__EXERCISE OBJECTIVE__
Once the pictures are set aside, print the records that follow exactly as written.

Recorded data
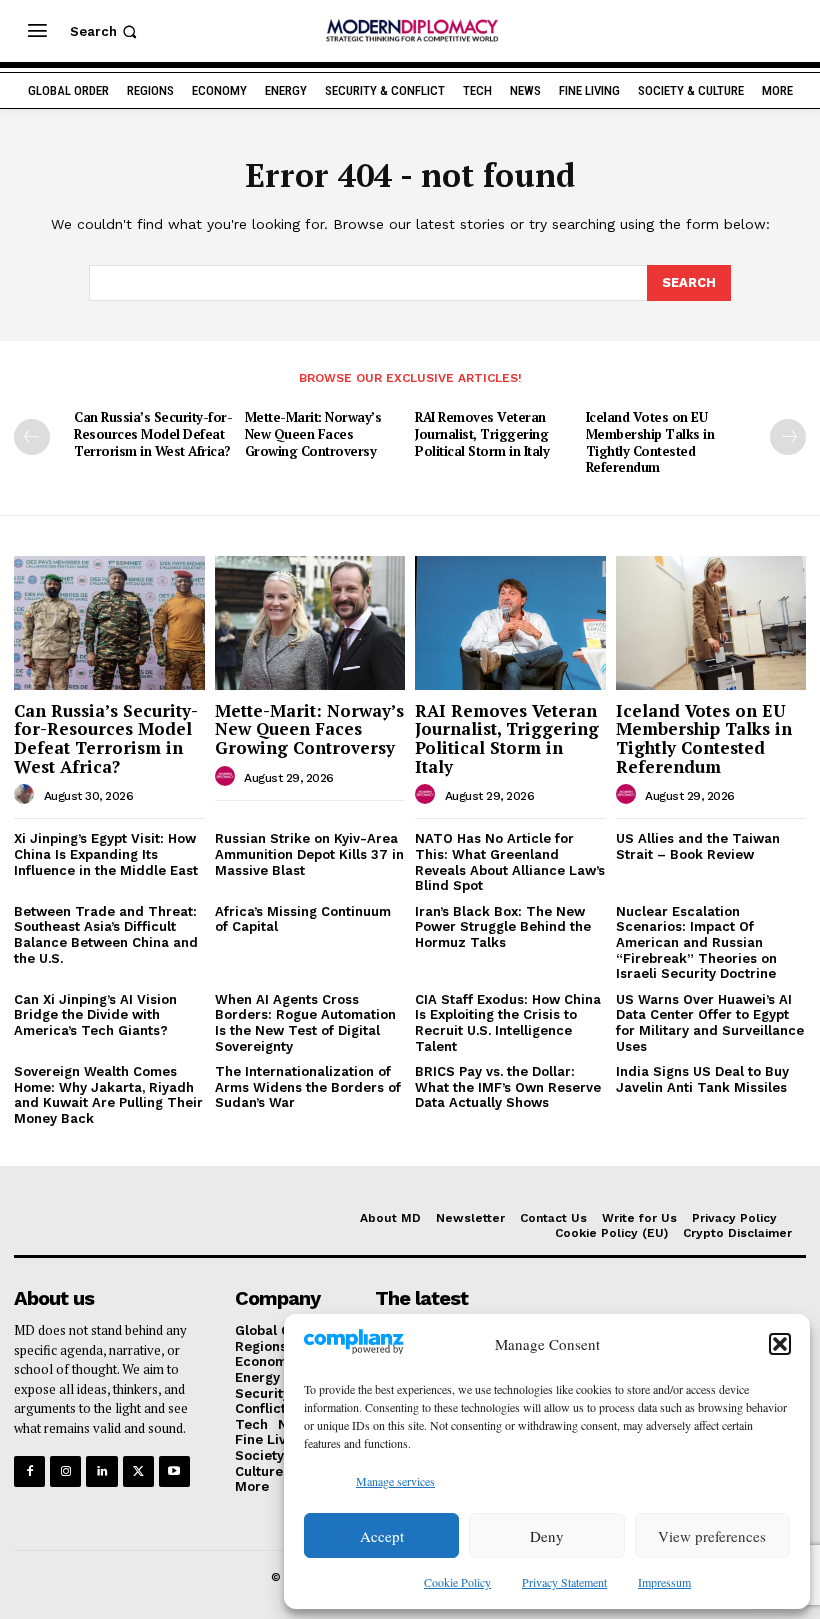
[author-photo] (27, 795)
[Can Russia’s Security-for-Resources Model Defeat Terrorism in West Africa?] (109, 622)
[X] (138, 1471)
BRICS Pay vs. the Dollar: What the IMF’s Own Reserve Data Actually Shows (508, 1087)
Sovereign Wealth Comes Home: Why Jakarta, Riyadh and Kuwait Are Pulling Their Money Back (108, 1095)
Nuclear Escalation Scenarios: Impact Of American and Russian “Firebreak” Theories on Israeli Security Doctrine (696, 942)
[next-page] (788, 437)
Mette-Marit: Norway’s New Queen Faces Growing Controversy (313, 434)
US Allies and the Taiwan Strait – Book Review (698, 846)
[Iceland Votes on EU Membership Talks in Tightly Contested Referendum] (711, 622)
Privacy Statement (564, 1582)
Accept (382, 1536)
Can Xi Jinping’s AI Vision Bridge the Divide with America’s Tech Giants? (95, 1015)
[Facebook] (29, 1471)
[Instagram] (65, 1471)
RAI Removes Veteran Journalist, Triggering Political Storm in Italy (482, 434)
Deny (547, 1536)
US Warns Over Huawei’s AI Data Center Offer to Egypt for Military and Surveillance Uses (710, 1023)
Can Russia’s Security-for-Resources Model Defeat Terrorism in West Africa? (153, 434)
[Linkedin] (101, 1471)
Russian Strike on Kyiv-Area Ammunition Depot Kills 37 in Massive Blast (309, 854)
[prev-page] (32, 437)
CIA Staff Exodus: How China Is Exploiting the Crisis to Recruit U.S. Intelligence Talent (508, 1023)
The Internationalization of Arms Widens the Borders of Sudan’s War (308, 1087)
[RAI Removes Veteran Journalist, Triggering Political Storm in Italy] (510, 622)
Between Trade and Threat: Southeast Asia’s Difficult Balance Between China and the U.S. (106, 935)
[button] (780, 1344)
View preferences (712, 1536)
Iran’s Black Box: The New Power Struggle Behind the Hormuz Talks (503, 927)
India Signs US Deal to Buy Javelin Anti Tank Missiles (702, 1079)
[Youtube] (174, 1471)
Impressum (664, 1582)
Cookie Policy (457, 1582)
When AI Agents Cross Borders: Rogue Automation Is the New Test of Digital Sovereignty (305, 1023)
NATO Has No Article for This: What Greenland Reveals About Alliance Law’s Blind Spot (510, 862)
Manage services (395, 1481)
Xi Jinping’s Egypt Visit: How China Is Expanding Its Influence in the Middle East (106, 854)
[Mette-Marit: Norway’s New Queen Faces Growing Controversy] (310, 622)
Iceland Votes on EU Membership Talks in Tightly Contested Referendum (650, 442)
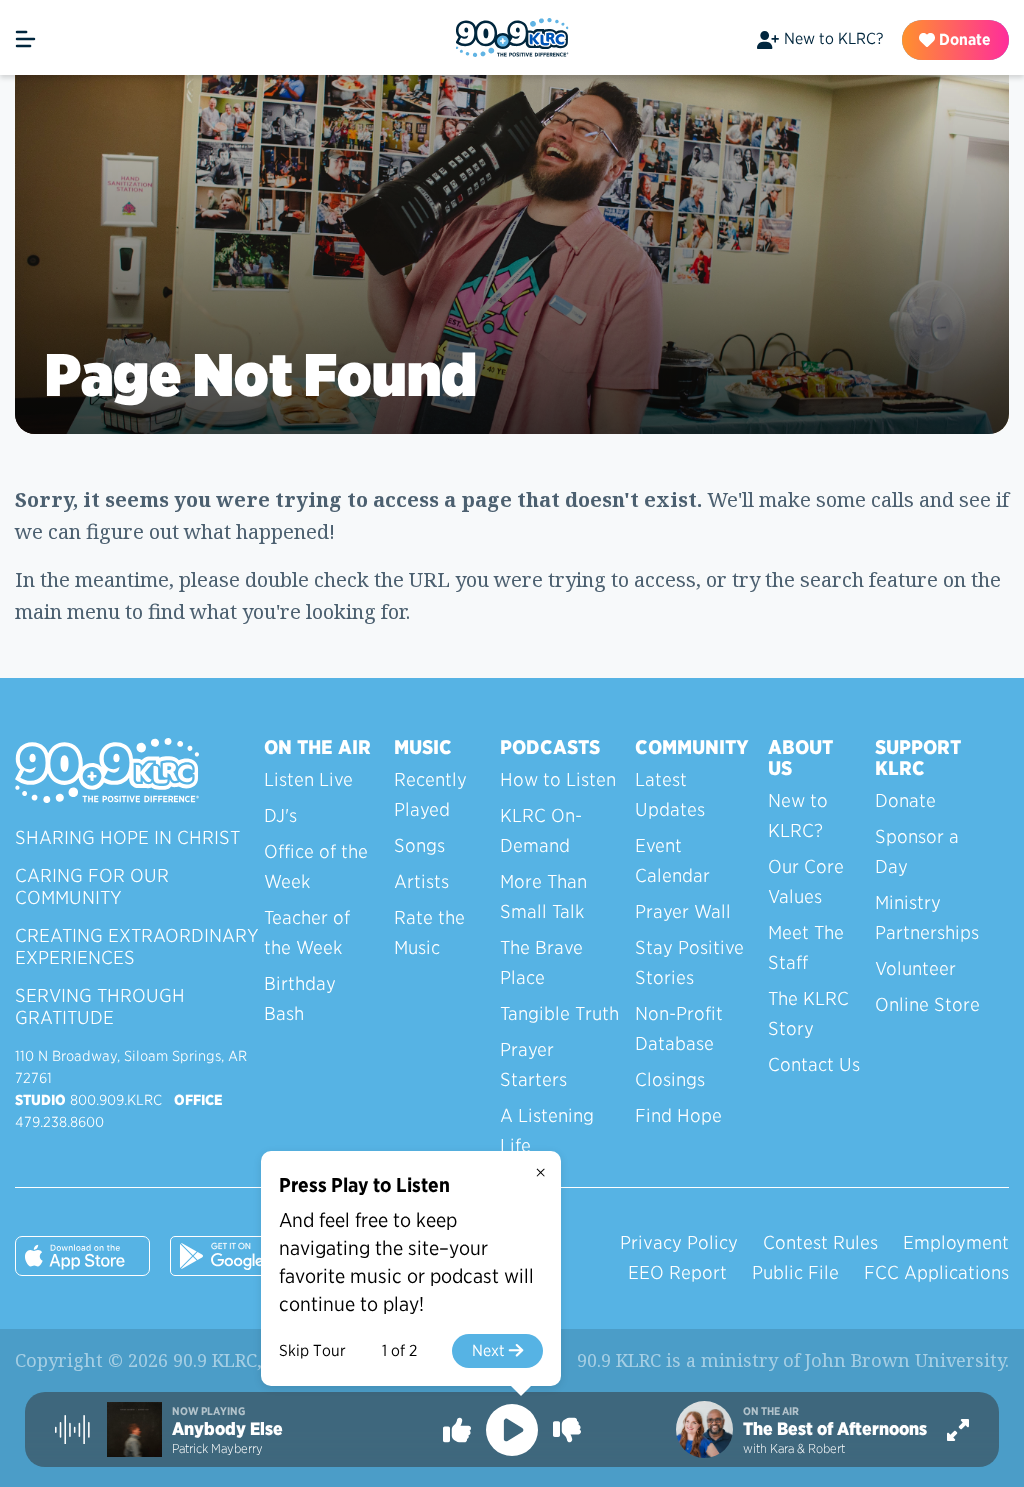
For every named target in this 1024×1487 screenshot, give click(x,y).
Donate (963, 39)
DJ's (280, 815)
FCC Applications (936, 1272)
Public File (795, 1272)
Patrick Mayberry (217, 1448)
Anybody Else (227, 1429)
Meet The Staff (806, 947)
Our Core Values (806, 881)
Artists (421, 881)
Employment (956, 1242)
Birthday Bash (300, 998)
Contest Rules (820, 1242)
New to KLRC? (833, 38)
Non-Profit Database (679, 1028)
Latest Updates (670, 794)
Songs (419, 845)
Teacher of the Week (307, 932)
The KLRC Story (808, 1013)
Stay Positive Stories (689, 962)
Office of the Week (316, 866)
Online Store (927, 1004)
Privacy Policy (679, 1242)
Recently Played (430, 794)
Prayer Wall (683, 911)
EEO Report (677, 1272)
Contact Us (814, 1064)
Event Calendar (672, 860)
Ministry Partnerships (927, 917)
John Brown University (905, 1360)
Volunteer (915, 968)
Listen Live (308, 779)
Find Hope (678, 1115)
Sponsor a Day (917, 851)
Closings (670, 1079)
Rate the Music (429, 932)
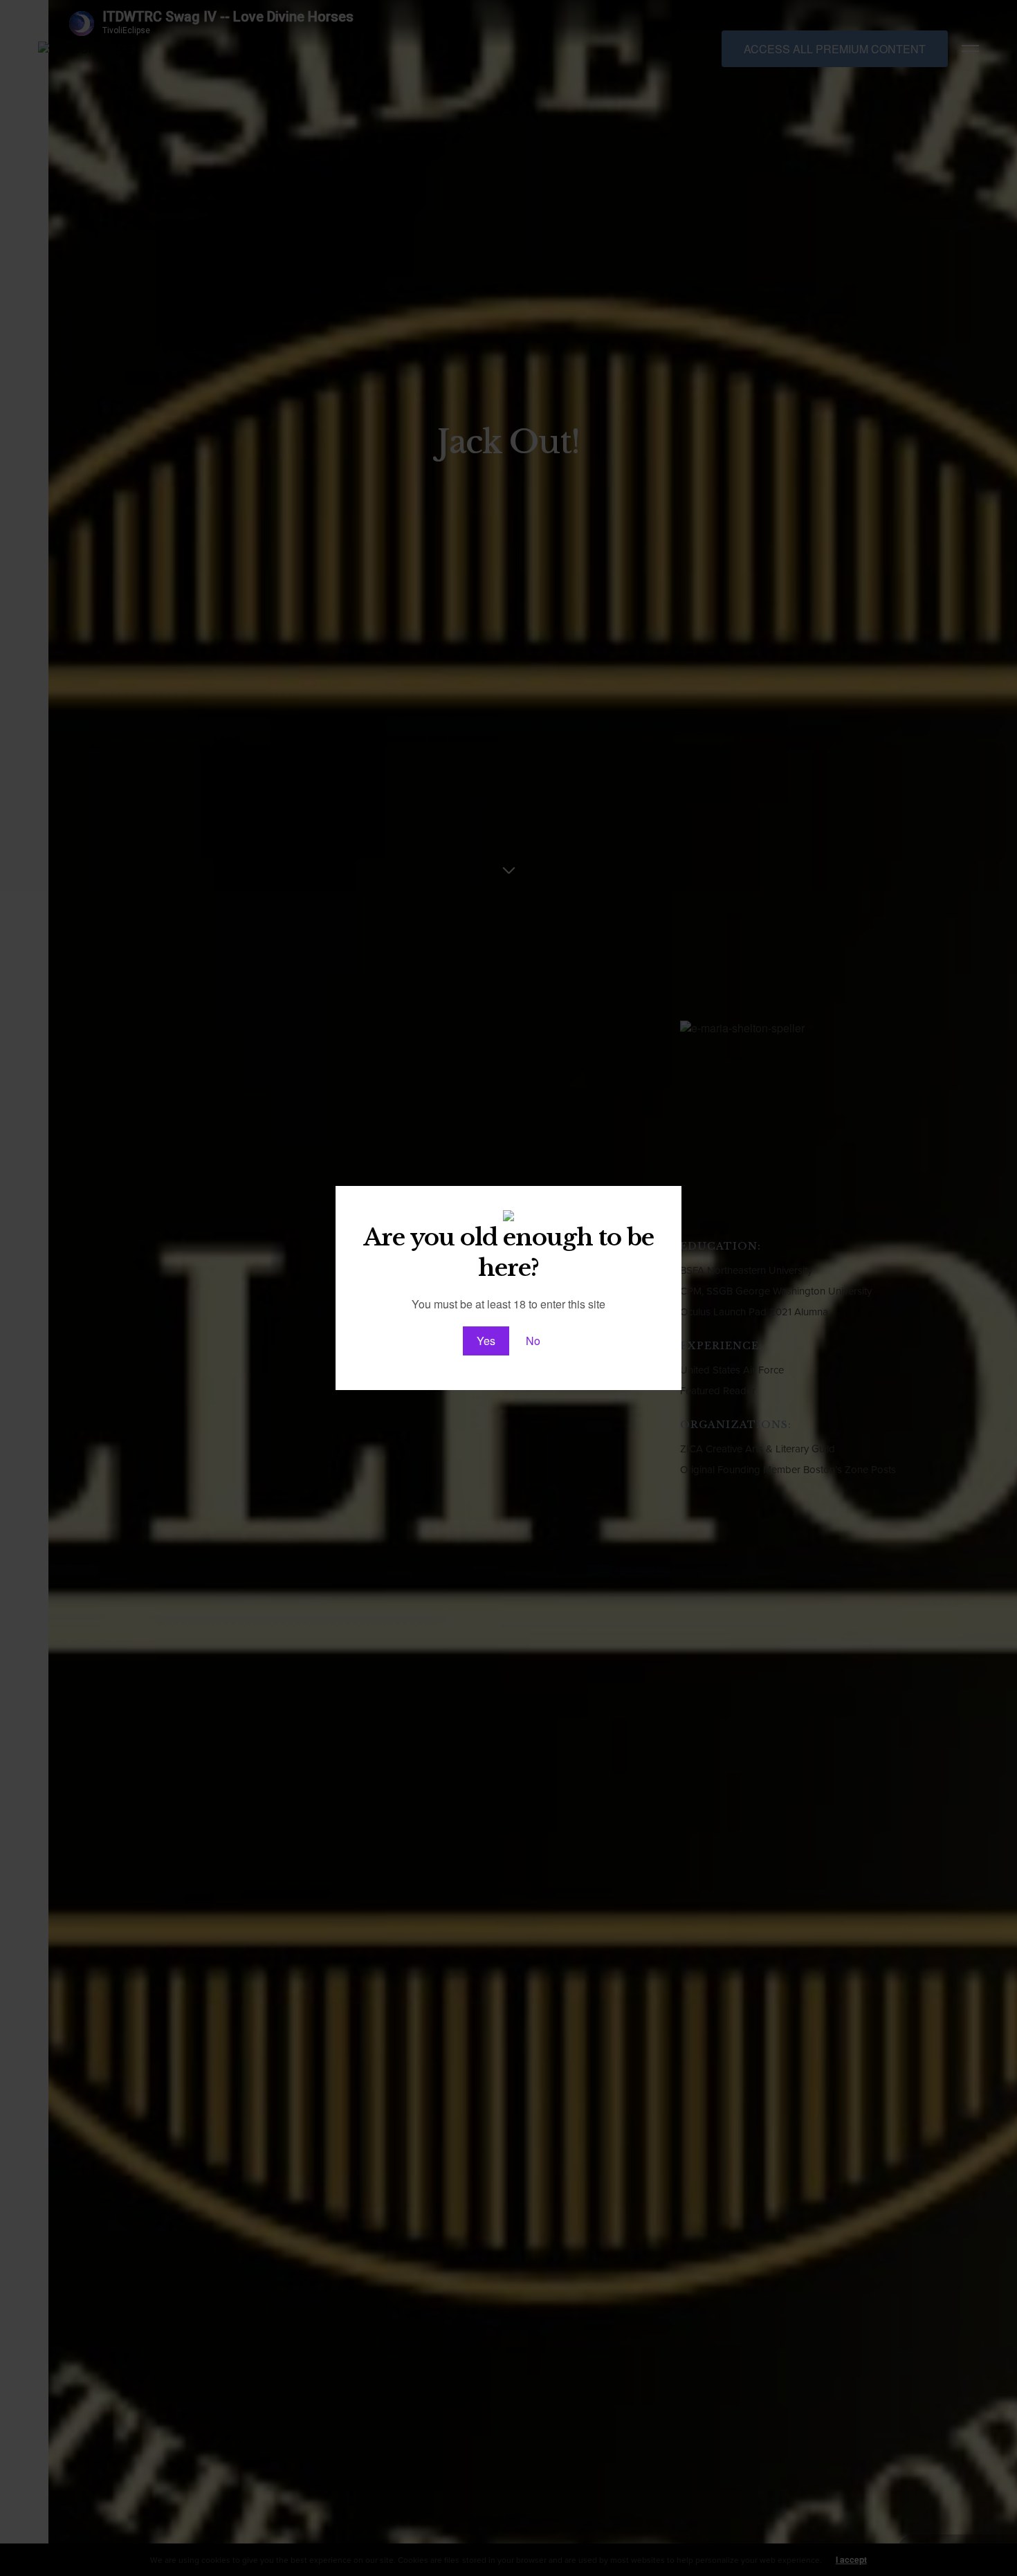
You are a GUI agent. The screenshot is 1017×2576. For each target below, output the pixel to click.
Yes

__TASK SOLUTION__
[author-photo] (27, 795)
[Can Russia’s Security-for-Resources Model Defeat Terrorism in West Africa?] (109, 622)
[X] (138, 1471)
BRICS Pay vs. the Dollar: What the IMF’s Own Reserve Data Actually Shows (508, 1087)
Sovereign Wealth Comes Home: Why Jakarta, Riyadh and Kuwait Are Pulling Their Money Back (108, 1095)
Nuclear Escalation Scenarios: Impact Of American and Russian “Firebreak” Theories on Israeli Security Doctrine (696, 942)
[next-page] (788, 437)
Mette-Marit: Norway’s New Queen Faces Growing Controversy (313, 434)
US Allies and the Taiwan Strait – Book Review (698, 846)
[Iceland Votes on EU Membership Talks in Tightly Contested Referendum] (711, 622)
Privacy Statement (564, 1582)
Accept (382, 1536)
Can Xi Jinping’s AI Vision Bridge the Divide with America’s Tech Giants? (95, 1015)
[Facebook] (29, 1471)
[Instagram] (65, 1471)
RAI Removes Veteran Journalist, Triggering Political Storm in Italy (482, 434)
Deny (547, 1536)
US Warns Over Huawei’s AI Data Center Offer to Egypt for Military and Surveillance Uses (710, 1023)
Can Russia’s Security-for-Resources Model Defeat Terrorism in West Africa? (153, 434)
[Linkedin] (101, 1471)
Russian Strike on Kyiv-Area Ammunition Depot Kills 37 in Massive Blast (309, 854)
[prev-page] (32, 437)
CIA Staff Exodus: How China Is Exploiting the Crisis to Recruit U.S. Intelligence Talent (508, 1023)
The Internationalization of Arms Widens the Borders of Sudan’s War (308, 1087)
[RAI Removes Veteran Journalist, Triggering Political Storm in Italy] (510, 622)
Between Trade and Threat: Southeast Asia’s Difficult Balance Between China and the U.S. (106, 935)
[button] (780, 1344)
View preferences (712, 1536)
Iran’s Black Box: The New Power Struggle Behind the Hormuz Talks (503, 927)
India Signs US Deal to Buy Javelin Anti Tank Missiles (702, 1079)
[Youtube] (174, 1471)
Impressum (664, 1582)
Cookie Policy (457, 1582)
When AI Agents Cross Borders: Rogue Automation Is the New Test of Digital Sovereignty (305, 1023)
NATO Has No Article for This: What Greenland Reveals About Alliance Law’s Blind Spot (510, 862)
Manage services (395, 1481)
Xi Jinping’s Egypt Visit: How China Is Expanding Its Influence in the Middle East (106, 854)
[Mette-Marit: Norway’s New Queen Faces Growing Controversy] (310, 622)
Iceland Votes on EU Membership Talks in Tightly Contested Referendum (650, 442)
For every named target in this 1024×1487 screenshot, give click(x,y).
Donate (963, 39)
DJ's (280, 815)
FCC Applications (936, 1272)
Public File (795, 1272)
Patrick Mayberry (217, 1448)
Anybody Else (227, 1429)
Meet The Staff (806, 947)
Our Core Values (806, 881)
Artists (421, 881)
Employment (956, 1242)
Birthday Bash (300, 998)
Contest Rules (820, 1242)
New to KLRC? (833, 38)
Non-Profit Database (679, 1028)
Latest Updates (670, 794)
Songs (419, 845)
Teacher of the Week (307, 932)
The KLRC Story (808, 1013)
Stay Positive Stories (689, 962)
Office of the Week (316, 866)
Online Store (927, 1004)
Privacy Policy (679, 1242)
Recently Played (430, 794)
Prayer Wall (683, 911)
EEO Report (677, 1272)
Contact Us (814, 1064)
Event Calendar (672, 860)
Ministry Partnerships (927, 917)
John Brown University (905, 1360)
Volunteer (915, 968)
Listen Live (308, 779)
Find Hope (678, 1115)
Sponsor a Day (917, 851)
Closings (670, 1079)
Rate the Music (429, 932)
You are a GUI agent. The screenshot is 1017×2576. For each target below, output the pixel to click.
Yes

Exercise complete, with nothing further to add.